Studies have shown that DHM may differ depending on the specific circumstances of the donor mother and the process of pasteurisation [50,51,52]. The composition of breast milk is related to the mother’s dietary habits, environment, and lactation period. Pasteurisation eliminates immune cells in human milk but does not completely obliterate biological activity, with many bioactive components preserved, including cytokines and growth factors [53]. The timing, volume, and duration of human milk may have an impact on the development of infants. The advantages of human milk in the neurodevelopment of infants are not only reflected during hospitalisation, but after discharge as well [54]. Breastfeeding is an unmatched way of providing ideal food for the healthy growth and development of infants.
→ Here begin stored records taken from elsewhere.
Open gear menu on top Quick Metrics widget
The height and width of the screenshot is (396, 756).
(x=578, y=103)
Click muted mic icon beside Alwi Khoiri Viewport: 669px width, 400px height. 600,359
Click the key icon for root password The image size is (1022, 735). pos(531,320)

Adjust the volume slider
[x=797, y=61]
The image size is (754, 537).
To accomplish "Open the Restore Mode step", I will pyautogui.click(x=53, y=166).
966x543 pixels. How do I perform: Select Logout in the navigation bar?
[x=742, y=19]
WHO actively promotes human milk as the best source of nourishment for infants [8]. More research is needed to investigate whether DHM is a priority choice for infants when the mother’s own milk is unavailable.
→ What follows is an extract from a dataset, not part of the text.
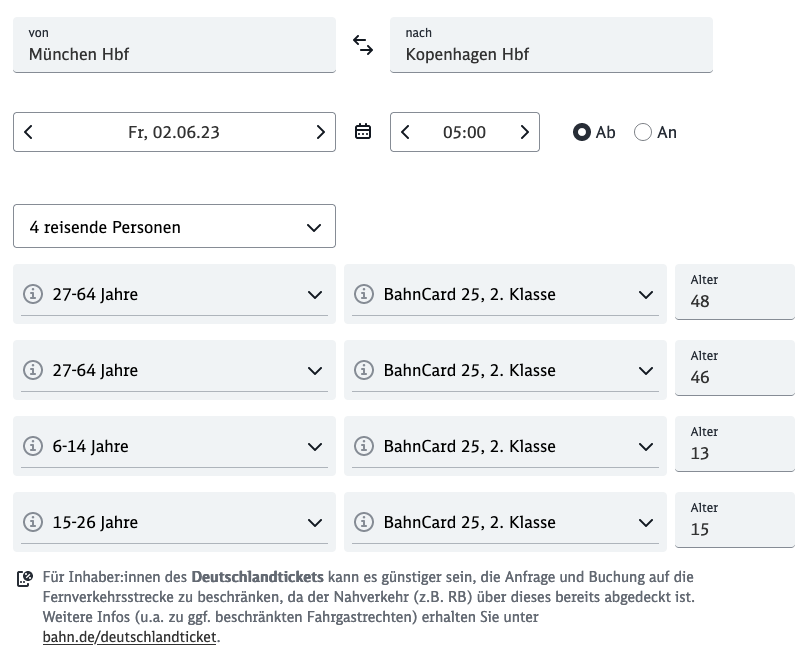Open the bahn.de/deutschlandticket link

pyautogui.click(x=129, y=636)
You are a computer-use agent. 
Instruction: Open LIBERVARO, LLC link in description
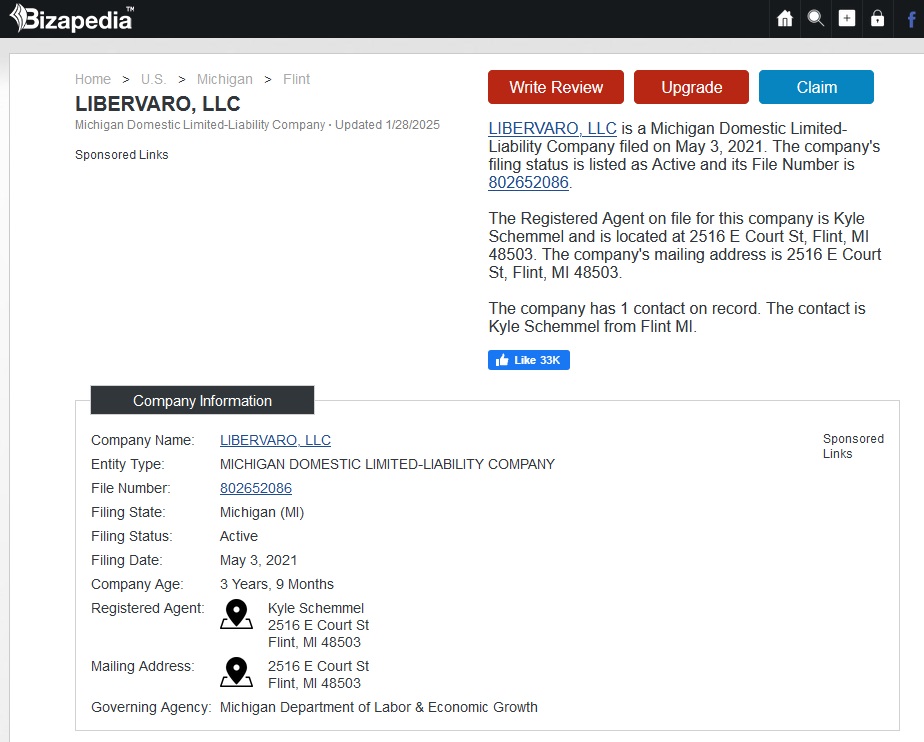point(552,128)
The included RCTs did not find beneficial short-term outcomes in feeding DHM as a substitution to extremely preterm infants; however, long-term outcomes of infants fed with DHM compared to infant formula need to be investigated. As the use of DHM increases, due to the differences between DHM and mother’s own milk, the DHM processing and DHM protocol in the NICU will require high-quality clinical assessments.

The present study has the following limitations: 1) the number of included RCTs is small; 2) none of the RCTs were initially designed to investigate the effect of DHM on the length of hospital stay in preterm infants; 3) the included RCTs were conducted over a specific period, which may introduce bias; and 4) fortification strategies among DHM studies were different, especially regarding the type of fortification (bovine vs. human milk). Despite these limitations, this systematic review revealed that there are benefits in feeding VLBW infants with DHM compared to infant formula.

Conclusions

This systematic review of RCTs showed that DHM neither prolonged nor shortened the length of hospital stay in VLBW infants compared to infant formula; however, it reduced the incidence of NEC. Our results are consistent with previously published reviews focusing on the effects of DHM on NEC [11, 55, 56]. Although observational studies have certain methodological limitations, the data suggest that DHM can shorten the length of hospital stay and reduce the incidence of NEC in VLBW infants, further proving the protective effect of DHM on the health and safety of VLBW. Therefore, health facilities should consider improving the application of DHM for VLBW. Similarly, human milk banks should increase publicity on human milk donations and establish increased DHM’s reserves to prepare for its widespread application.